6th Chief Whip of Parliament
- In office 14 July 1996 – 13 July 2001
- Speaker: Humayun Rashid Choudhury Mohammad Abdul Hamid
- Preceded by: Khandaker Delwar Hossain
- Succeeded by: Khandaker Delwar Hossain

Personal details
- Born: 10 December 1944 (age 81)
- Party: Bangladesh Awami League
- Spouse: Sahan Ara Abdullah
- Relations: Abul Khair Abdullah (brother) Jahangir Kabir Nanak (cousin)
- Children: Serniabat Sadiq Abdullah
- Parent: Abdur Rab Serniabat (father);
- Relatives: see Sheikh family of Tungipara

= Abul Hasanat Abdullah =

Serniabat family member and Former Bangladeshi politician (born 1944)

Abul Hasanat Abdullah (born 10 December 1944) is a Bangladesh Awami League politician and a former Jatiya Sangsad member representing the Barisal-1 constituency for five terms. He is an Executive Committee Member of Bangladesh Awami League Central Committee.

==Background==
Abdullah was born on 10 December 1944 to the Bengali Muslim Serniabat family of Sheral, Agailjhara in the Backergunge District of the Bengal Presidency. The family were direct descendants of Emperor Sher Shah Suri. His father, Abdur Rab Serniabat, was a former minister in the second, third and fourth Mujib ministries. Abdullah's mother Sheikh Amena Begum belonged to the Sheikh family of Tungipara and was the sister of Sheikh Mujibur Rahman.

Abdullah's father, siblings, cousin and son were killed during the assassination of Sheikh Mujibur Rahman, whilst his mother, wife and other siblings were injured. His younger brother, Abul Khair Abdullah, is also a politician.

== Career ==
Hasanat was elected Upazila Chairman in Barisal in 1973.

In 1975, his father, Abdur Rab Serniabat, was killed in the 15 August 1975 Bangladesh coup d'état. His mother and siblings were also killed in the coup. He and his family members fled Bangladesh.

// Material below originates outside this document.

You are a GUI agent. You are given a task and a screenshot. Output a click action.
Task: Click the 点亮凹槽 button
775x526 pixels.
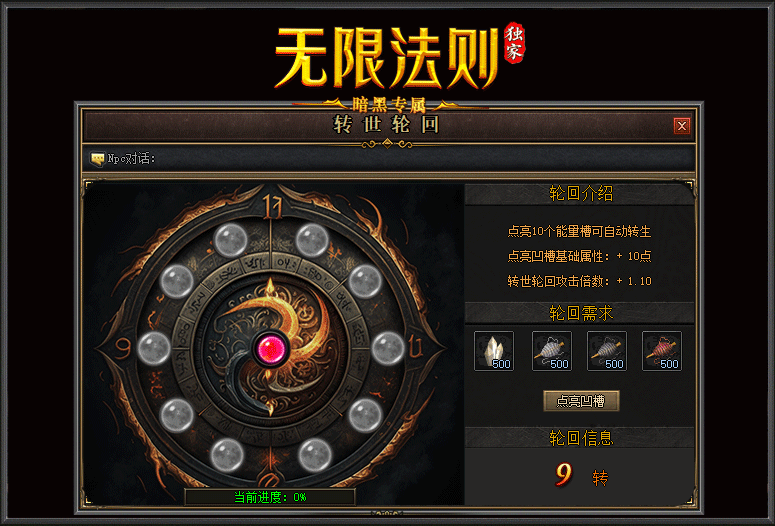click(x=581, y=400)
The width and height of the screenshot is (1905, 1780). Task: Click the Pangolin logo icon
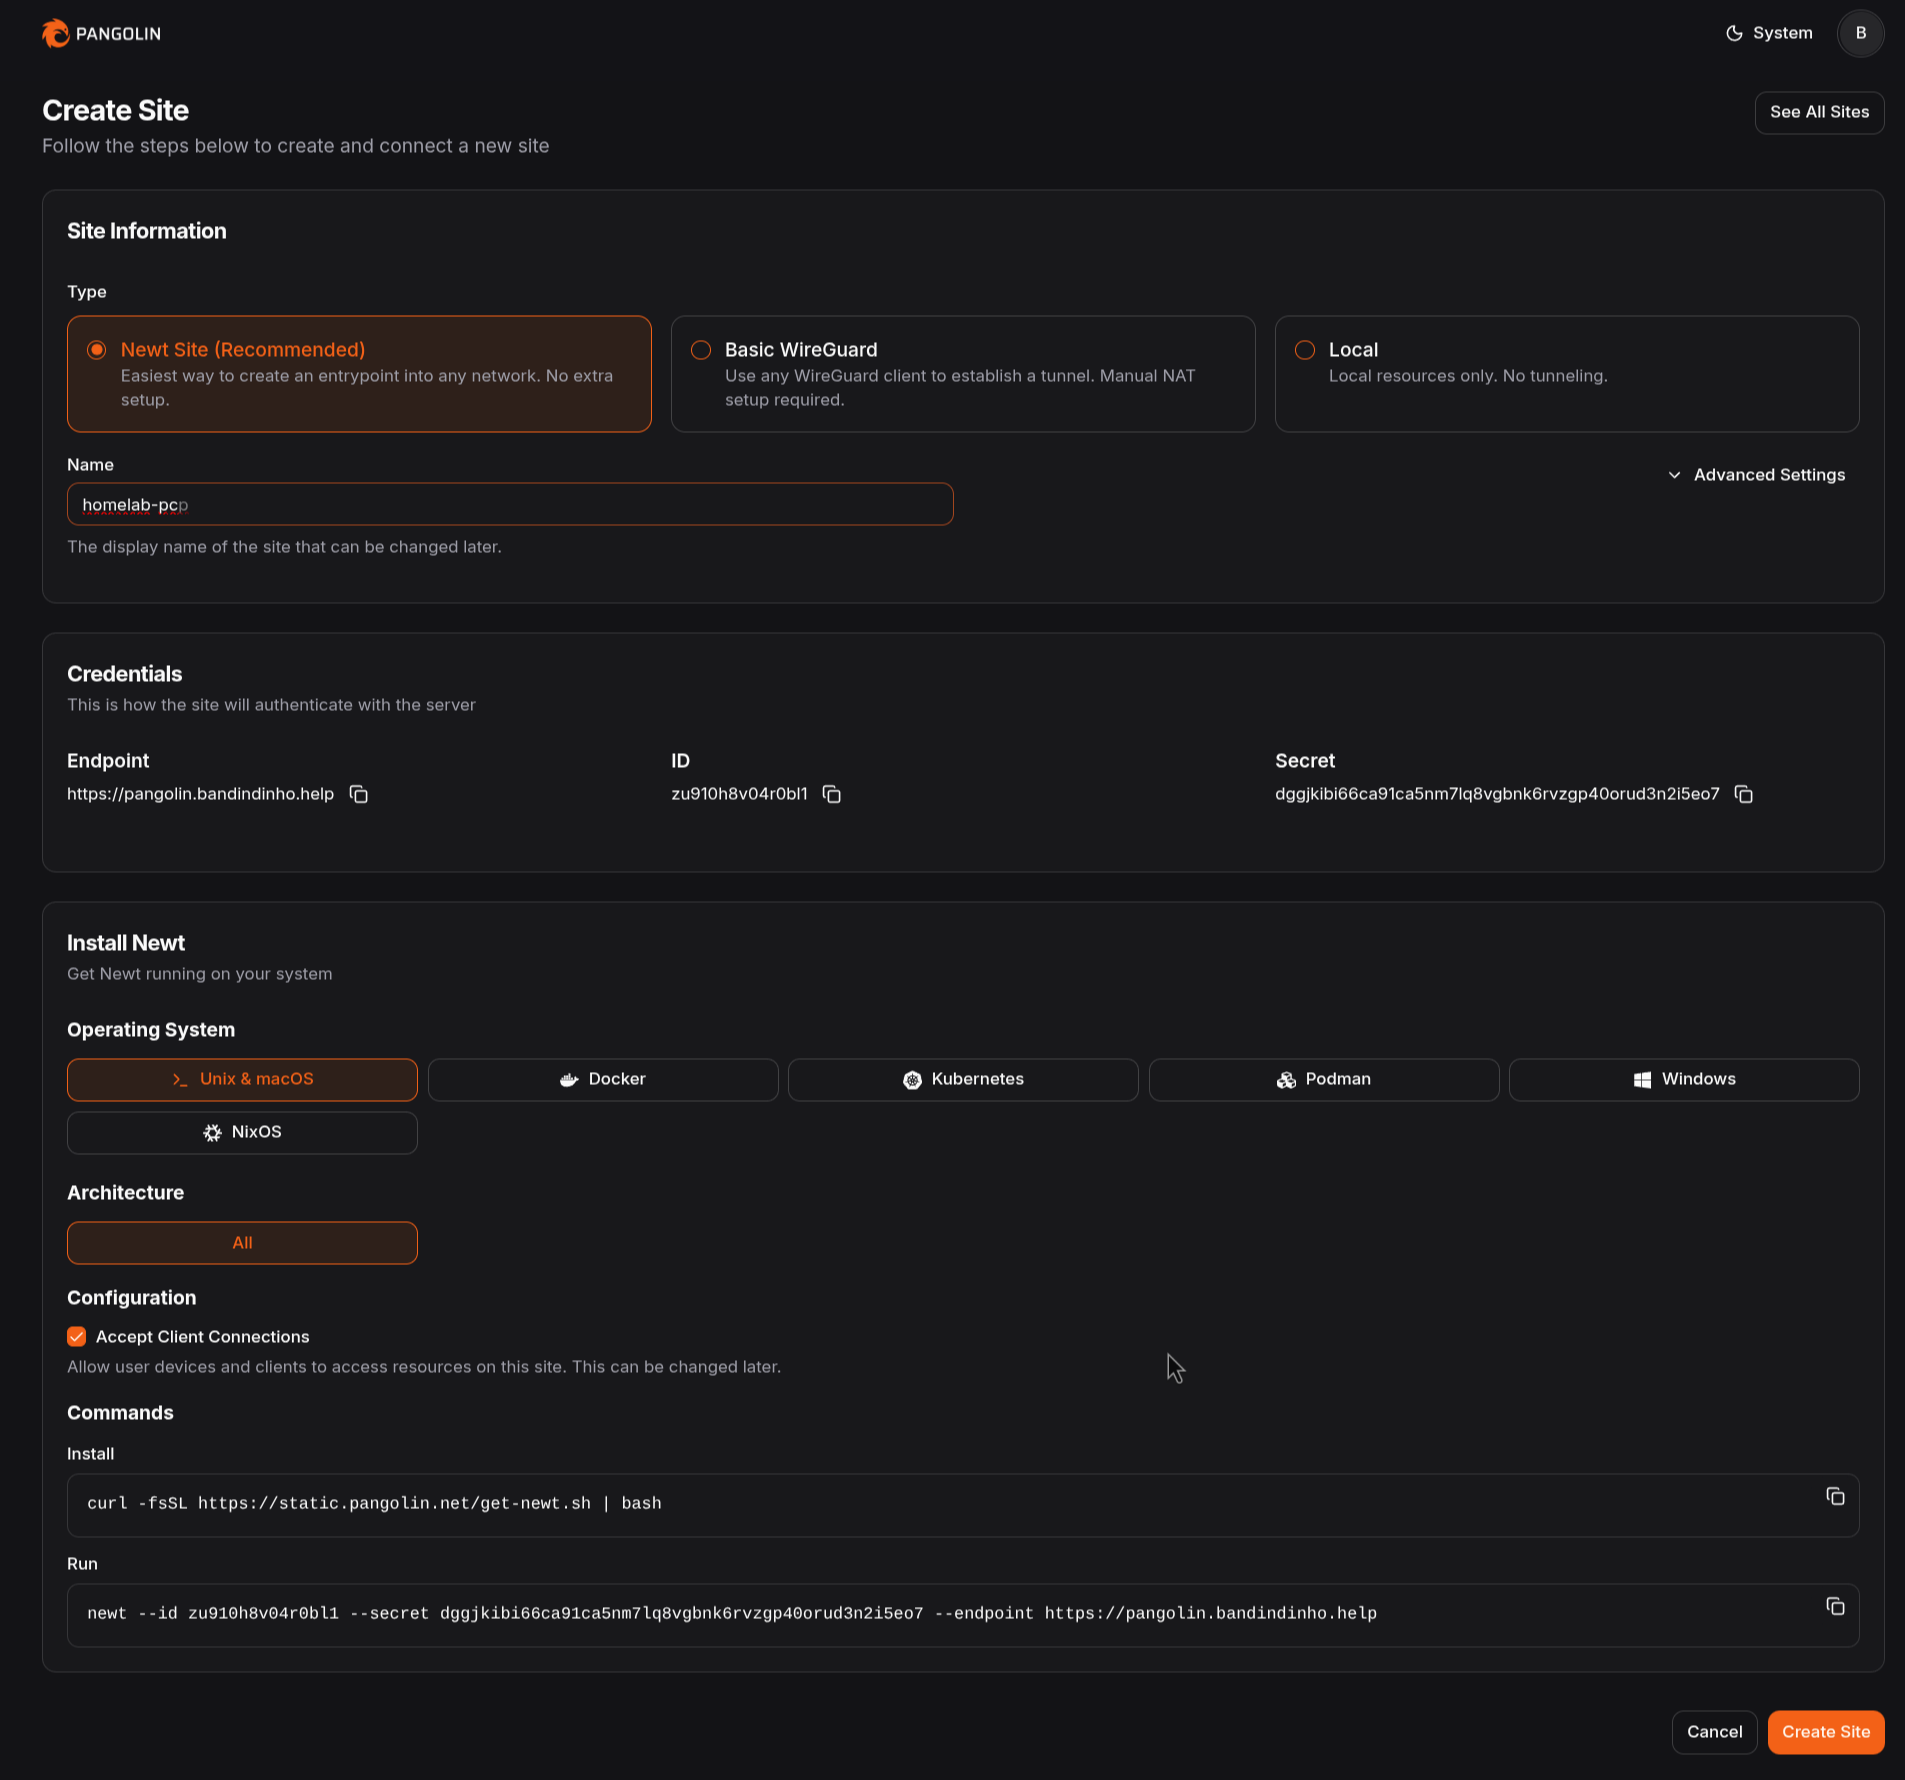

The new Government of Bangladesh declared his land vested property and took over them. In 2001, the land was returned to him. Gournadi Pourasabha Bangladesh Nationalist Party president Hannan Sharif announced the 25 decimals of the property belonged to Roads and Highways Department according to the records of the Land Revenue Department. Sharif started building the local office of the Bangladesh Nationalist Party office with the permission of Upazila Nirbahi Officer Mahfuzur Rahman.

Hasanat was first elected as member of parliament from Barisal-1 in 1991. In January 2000, he was appointed member of the parliamentary standing committee for home ministry. He served as the chief whip of parliament at the Awami league government from 1996 to 2001.

In October 2002, during Operation Clean Heart, Abdullah's house in Barisal City was raided by security personal led by Major Akbor and Major Shariar. The police recovered two guns, bullets, Tk 613 thousand in cash, gold ornaments, and 355 blank freedom fighter certificate.

Hasanat was the general secretary of Barisal District unit of Bangladesh Awami League. On 12 November 2007, his properties from his house in 25, Kalabagan Lake Circus Road in Dhanmondi were attached to Dhanmondi Police Station on court orders.

In 2008, Hasanat was nominated by Bangladesh Awami League in Barisal-1 and Barisal-2. His nomination was opposed by local activists of Bangladesh Awami League, who wanted more popular candidates.

On 11 June 2009, Awami League government dropped 62 legal cases against Awami League politicians including four against Hasanat.

On 24 March 2014, Hasanat was accused of facilitating the victory of Golam Mortuja Khan in the Upazlia Chairman election through vote rigging.

Hasanat was elected to Jatiya Sangsad from Barisal-1 constituency in 2014, 2018 and 2024. On 18 January 2018, he was made the convener of the National Committee on Chittagong Hill Tracts with the rank of a government minister.

== Personal life ==
Hasanat's son, Serniabat Sadiq Abdullah, was elected mayor of Barisal in July 2018. The other son, Moin Abdullah, was arrested in October 2024.